=== Collected data entries ===
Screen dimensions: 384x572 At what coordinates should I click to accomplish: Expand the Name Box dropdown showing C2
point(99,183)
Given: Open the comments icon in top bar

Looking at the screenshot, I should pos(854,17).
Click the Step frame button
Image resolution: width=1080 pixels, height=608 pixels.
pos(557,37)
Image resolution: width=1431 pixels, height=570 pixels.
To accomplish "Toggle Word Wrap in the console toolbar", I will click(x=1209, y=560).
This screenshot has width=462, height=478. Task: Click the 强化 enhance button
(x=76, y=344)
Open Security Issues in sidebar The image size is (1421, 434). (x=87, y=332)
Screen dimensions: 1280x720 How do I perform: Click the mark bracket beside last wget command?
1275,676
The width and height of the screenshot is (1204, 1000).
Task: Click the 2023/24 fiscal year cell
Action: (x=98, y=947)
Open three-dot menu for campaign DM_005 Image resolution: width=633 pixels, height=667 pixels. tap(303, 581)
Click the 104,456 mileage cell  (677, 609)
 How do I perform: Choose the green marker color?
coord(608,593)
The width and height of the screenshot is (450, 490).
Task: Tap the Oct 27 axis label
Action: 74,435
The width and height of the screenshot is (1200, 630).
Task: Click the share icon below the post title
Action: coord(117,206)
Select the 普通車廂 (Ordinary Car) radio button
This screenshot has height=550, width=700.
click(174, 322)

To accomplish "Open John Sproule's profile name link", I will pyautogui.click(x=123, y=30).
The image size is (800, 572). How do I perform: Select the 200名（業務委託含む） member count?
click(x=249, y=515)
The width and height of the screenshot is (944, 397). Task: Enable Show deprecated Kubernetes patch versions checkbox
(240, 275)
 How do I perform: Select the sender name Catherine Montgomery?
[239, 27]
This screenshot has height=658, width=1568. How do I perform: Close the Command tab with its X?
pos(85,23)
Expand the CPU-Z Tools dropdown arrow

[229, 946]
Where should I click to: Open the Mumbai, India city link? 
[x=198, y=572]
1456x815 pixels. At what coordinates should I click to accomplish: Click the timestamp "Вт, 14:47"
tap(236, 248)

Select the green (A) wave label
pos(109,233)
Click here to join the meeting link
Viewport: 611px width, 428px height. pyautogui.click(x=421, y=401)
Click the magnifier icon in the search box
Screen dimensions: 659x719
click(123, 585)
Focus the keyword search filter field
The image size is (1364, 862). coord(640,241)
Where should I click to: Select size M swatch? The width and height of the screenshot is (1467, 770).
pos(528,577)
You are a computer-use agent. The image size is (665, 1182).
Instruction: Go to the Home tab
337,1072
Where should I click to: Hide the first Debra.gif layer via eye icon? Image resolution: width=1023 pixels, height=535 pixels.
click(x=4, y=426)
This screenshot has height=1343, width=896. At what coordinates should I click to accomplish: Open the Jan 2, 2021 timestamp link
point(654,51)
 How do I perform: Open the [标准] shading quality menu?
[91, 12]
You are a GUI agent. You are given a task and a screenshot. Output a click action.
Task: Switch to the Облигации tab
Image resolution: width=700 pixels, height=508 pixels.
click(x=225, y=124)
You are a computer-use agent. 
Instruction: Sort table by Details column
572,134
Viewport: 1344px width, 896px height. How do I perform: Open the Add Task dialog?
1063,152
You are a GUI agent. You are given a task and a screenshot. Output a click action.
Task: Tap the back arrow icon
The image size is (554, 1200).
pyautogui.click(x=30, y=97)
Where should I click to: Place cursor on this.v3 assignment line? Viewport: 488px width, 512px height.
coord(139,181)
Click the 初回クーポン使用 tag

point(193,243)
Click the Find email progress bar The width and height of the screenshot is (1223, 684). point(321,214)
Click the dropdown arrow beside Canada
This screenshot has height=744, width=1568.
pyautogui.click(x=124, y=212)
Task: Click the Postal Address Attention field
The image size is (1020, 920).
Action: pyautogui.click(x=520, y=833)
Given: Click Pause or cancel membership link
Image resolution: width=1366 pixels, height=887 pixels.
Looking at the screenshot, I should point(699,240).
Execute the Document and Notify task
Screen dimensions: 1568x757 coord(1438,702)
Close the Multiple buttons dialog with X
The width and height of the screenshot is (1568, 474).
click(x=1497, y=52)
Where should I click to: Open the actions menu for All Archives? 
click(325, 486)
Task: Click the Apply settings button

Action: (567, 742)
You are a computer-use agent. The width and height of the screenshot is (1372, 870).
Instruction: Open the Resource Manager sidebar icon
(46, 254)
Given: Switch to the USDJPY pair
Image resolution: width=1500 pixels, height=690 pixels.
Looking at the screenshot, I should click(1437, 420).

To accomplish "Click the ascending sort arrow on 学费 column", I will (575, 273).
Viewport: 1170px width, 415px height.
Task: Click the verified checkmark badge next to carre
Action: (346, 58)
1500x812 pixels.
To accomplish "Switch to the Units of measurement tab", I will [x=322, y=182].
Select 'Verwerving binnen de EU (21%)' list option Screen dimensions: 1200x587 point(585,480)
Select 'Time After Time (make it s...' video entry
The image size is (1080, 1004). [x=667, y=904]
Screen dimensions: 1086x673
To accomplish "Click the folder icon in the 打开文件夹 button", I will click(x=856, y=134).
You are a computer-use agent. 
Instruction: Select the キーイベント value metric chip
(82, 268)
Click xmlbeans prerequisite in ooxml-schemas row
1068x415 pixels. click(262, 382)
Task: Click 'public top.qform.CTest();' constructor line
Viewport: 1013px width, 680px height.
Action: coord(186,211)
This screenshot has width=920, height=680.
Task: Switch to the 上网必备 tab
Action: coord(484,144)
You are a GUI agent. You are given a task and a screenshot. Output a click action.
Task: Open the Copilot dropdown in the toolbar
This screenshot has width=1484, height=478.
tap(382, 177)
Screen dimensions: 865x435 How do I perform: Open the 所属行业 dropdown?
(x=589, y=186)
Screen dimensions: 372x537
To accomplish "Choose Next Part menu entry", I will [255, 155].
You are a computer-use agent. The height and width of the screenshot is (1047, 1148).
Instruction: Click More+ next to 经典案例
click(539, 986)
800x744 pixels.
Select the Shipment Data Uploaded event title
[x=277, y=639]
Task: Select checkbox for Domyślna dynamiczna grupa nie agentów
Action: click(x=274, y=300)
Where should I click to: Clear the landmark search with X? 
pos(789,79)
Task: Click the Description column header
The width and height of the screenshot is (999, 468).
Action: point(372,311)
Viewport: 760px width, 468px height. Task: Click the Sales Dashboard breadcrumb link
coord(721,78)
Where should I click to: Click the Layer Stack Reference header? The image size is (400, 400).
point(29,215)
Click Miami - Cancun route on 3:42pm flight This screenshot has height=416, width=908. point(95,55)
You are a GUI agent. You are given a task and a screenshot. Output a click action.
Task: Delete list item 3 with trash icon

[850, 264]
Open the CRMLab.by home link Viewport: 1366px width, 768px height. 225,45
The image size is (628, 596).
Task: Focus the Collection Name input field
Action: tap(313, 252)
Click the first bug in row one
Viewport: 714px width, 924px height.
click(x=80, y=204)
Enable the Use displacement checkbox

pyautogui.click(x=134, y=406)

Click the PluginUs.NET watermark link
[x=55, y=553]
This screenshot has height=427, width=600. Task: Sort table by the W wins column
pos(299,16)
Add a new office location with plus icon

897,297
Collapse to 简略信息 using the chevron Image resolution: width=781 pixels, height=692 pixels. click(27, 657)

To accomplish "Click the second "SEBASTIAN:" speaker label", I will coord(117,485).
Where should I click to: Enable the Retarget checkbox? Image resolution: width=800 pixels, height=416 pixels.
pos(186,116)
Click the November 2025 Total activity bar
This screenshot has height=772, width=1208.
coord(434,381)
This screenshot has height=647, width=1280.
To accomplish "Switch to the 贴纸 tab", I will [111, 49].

=== TASK DIRECTIONS ===
Repeat the data in full. Nothing may be dropped or altered.

=== RESPONSE TO THE EXERCISE ===
Screen dimensions: 384x572 At what coordinates should I click to accomplish: Expand the Name Box dropdown showing C2
point(99,183)
Given: Open the comments icon in top bar

Looking at the screenshot, I should pos(854,17).
Click the Step frame button
Image resolution: width=1080 pixels, height=608 pixels.
pos(557,37)
Image resolution: width=1431 pixels, height=570 pixels.
To accomplish "Toggle Word Wrap in the console toolbar", I will click(x=1209, y=560).
This screenshot has width=462, height=478. Task: Click the 强化 enhance button
(x=76, y=344)
Open Security Issues in sidebar The image size is (1421, 434). (x=87, y=332)
Screen dimensions: 1280x720 How do I perform: Click the mark bracket beside last wget command?
1275,676
The width and height of the screenshot is (1204, 1000).
Task: Click the 2023/24 fiscal year cell
Action: (x=98, y=947)
Open three-dot menu for campaign DM_005 Image resolution: width=633 pixels, height=667 pixels. tap(303, 581)
Click the 104,456 mileage cell  (677, 609)
 How do I perform: Choose the green marker color?
coord(608,593)
The width and height of the screenshot is (450, 490).
Task: Tap the Oct 27 axis label
Action: 74,435
The width and height of the screenshot is (1200, 630).
Task: Click the share icon below the post title
Action: coord(117,206)
Select the 普通車廂 (Ordinary Car) radio button
This screenshot has height=550, width=700.
click(174, 322)

To accomplish "Open John Sproule's profile name link", I will pyautogui.click(x=123, y=30).
The image size is (800, 572). How do I perform: Select the 200名（業務委託含む） member count?
click(x=249, y=515)
The width and height of the screenshot is (944, 397). Task: Enable Show deprecated Kubernetes patch versions checkbox
(240, 275)
 How do I perform: Select the sender name Catherine Montgomery?
[239, 27]
This screenshot has height=658, width=1568. How do I perform: Close the Command tab with its X?
pos(85,23)
Expand the CPU-Z Tools dropdown arrow

[229, 946]
Where should I click to: Open the Mumbai, India city link? 
[x=198, y=572]
1456x815 pixels. At what coordinates should I click to accomplish: Click the timestamp "Вт, 14:47"
tap(236, 248)

Select the green (A) wave label
pos(109,233)
Click here to join the meeting link
Viewport: 611px width, 428px height. pyautogui.click(x=421, y=401)
Click the magnifier icon in the search box
Screen dimensions: 659x719
click(123, 585)
Focus the keyword search filter field
The image size is (1364, 862). coord(640,241)
Where should I click to: Select size M swatch? The width and height of the screenshot is (1467, 770).
pos(528,577)
You are a computer-use agent. The image size is (665, 1182).
Instruction: Go to the Home tab
337,1072
Where should I click to: Hide the first Debra.gif layer via eye icon? Image resolution: width=1023 pixels, height=535 pixels.
click(x=4, y=426)
This screenshot has height=1343, width=896. At what coordinates should I click to accomplish: Open the Jan 2, 2021 timestamp link
point(654,51)
 How do I perform: Open the [标准] shading quality menu?
[91, 12]
You are a GUI agent. You are given a task and a screenshot. Output a click action.
Task: Switch to the Облигации tab
Image resolution: width=700 pixels, height=508 pixels.
click(x=225, y=124)
You are a computer-use agent. 
Instruction: Sort table by Details column
572,134
Viewport: 1344px width, 896px height. How do I perform: Open the Add Task dialog?
1063,152
You are a GUI agent. You are given a task and a screenshot. Output a click action.
Task: Tap the back arrow icon
The image size is (554, 1200).
pyautogui.click(x=30, y=97)
Where should I click to: Place cursor on this.v3 assignment line? Viewport: 488px width, 512px height.
coord(139,181)
Click the 初回クーポン使用 tag

point(193,243)
Click the Find email progress bar The width and height of the screenshot is (1223, 684). point(321,214)
Click the dropdown arrow beside Canada
This screenshot has height=744, width=1568.
pyautogui.click(x=124, y=212)
Task: Click the Postal Address Attention field
The image size is (1020, 920).
Action: pyautogui.click(x=520, y=833)
Given: Click Pause or cancel membership link
Image resolution: width=1366 pixels, height=887 pixels.
Looking at the screenshot, I should point(699,240).
Execute the Document and Notify task
Screen dimensions: 1568x757 coord(1438,702)
Close the Multiple buttons dialog with X
The width and height of the screenshot is (1568, 474).
click(x=1497, y=52)
Where should I click to: Open the actions menu for All Archives? 
click(325, 486)
Task: Click the Apply settings button

Action: (567, 742)
You are a computer-use agent. The width and height of the screenshot is (1372, 870).
Instruction: Open the Resource Manager sidebar icon
(46, 254)
Given: Switch to the USDJPY pair
Image resolution: width=1500 pixels, height=690 pixels.
Looking at the screenshot, I should click(1437, 420).

To accomplish "Click the ascending sort arrow on 学费 column", I will (575, 273).
Viewport: 1170px width, 415px height.
Task: Click the verified checkmark badge next to carre
Action: (346, 58)
1500x812 pixels.
To accomplish "Switch to the Units of measurement tab", I will [x=322, y=182].
Select 'Verwerving binnen de EU (21%)' list option Screen dimensions: 1200x587 point(585,480)
Select 'Time After Time (make it s...' video entry
The image size is (1080, 1004). [x=667, y=904]
Screen dimensions: 1086x673
To accomplish "Click the folder icon in the 打开文件夹 button", I will click(x=856, y=134).
You are a computer-use agent. 
Instruction: Select the キーイベント value metric chip
(82, 268)
Click xmlbeans prerequisite in ooxml-schemas row
1068x415 pixels. click(262, 382)
Task: Click 'public top.qform.CTest();' constructor line
Viewport: 1013px width, 680px height.
Action: coord(186,211)
This screenshot has width=920, height=680.
Task: Switch to the 上网必备 tab
Action: coord(484,144)
You are a GUI agent. You are given a task and a screenshot. Output a click action.
Task: Open the Copilot dropdown in the toolbar
This screenshot has width=1484, height=478.
tap(382, 177)
Screen dimensions: 865x435 How do I perform: Open the 所属行业 dropdown?
(x=589, y=186)
Screen dimensions: 372x537
To accomplish "Choose Next Part menu entry", I will [255, 155].
You are a computer-use agent. The height and width of the screenshot is (1047, 1148).
Instruction: Click More+ next to 经典案例
click(539, 986)
800x744 pixels.
Select the Shipment Data Uploaded event title
[x=277, y=639]
Task: Select checkbox for Domyślna dynamiczna grupa nie agentów
Action: click(x=274, y=300)
Where should I click to: Clear the landmark search with X? 
pos(789,79)
Task: Click the Description column header
The width and height of the screenshot is (999, 468).
Action: point(372,311)
Viewport: 760px width, 468px height. Task: Click the Sales Dashboard breadcrumb link
coord(721,78)
Where should I click to: Click the Layer Stack Reference header? The image size is (400, 400).
point(29,215)
Click Miami - Cancun route on 3:42pm flight This screenshot has height=416, width=908. point(95,55)
You are a GUI agent. You are given a task and a screenshot. Output a click action.
Task: Delete list item 3 with trash icon

[850, 264]
Open the CRMLab.by home link Viewport: 1366px width, 768px height. 225,45
The image size is (628, 596).
Task: Focus the Collection Name input field
Action: tap(313, 252)
Click the first bug in row one
Viewport: 714px width, 924px height.
click(x=80, y=204)
Enable the Use displacement checkbox

pyautogui.click(x=134, y=406)

Click the PluginUs.NET watermark link
[x=55, y=553]
This screenshot has height=427, width=600. Task: Sort table by the W wins column
pos(299,16)
Add a new office location with plus icon

897,297
Collapse to 简略信息 using the chevron Image resolution: width=781 pixels, height=692 pixels. click(27, 657)

To accomplish "Click the second "SEBASTIAN:" speaker label", I will coord(117,485).
Where should I click to: Enable the Retarget checkbox? Image resolution: width=800 pixels, height=416 pixels.
pos(186,116)
Click the November 2025 Total activity bar
This screenshot has height=772, width=1208.
coord(434,381)
This screenshot has height=647, width=1280.
To accomplish "Switch to the 贴纸 tab", I will [111, 49].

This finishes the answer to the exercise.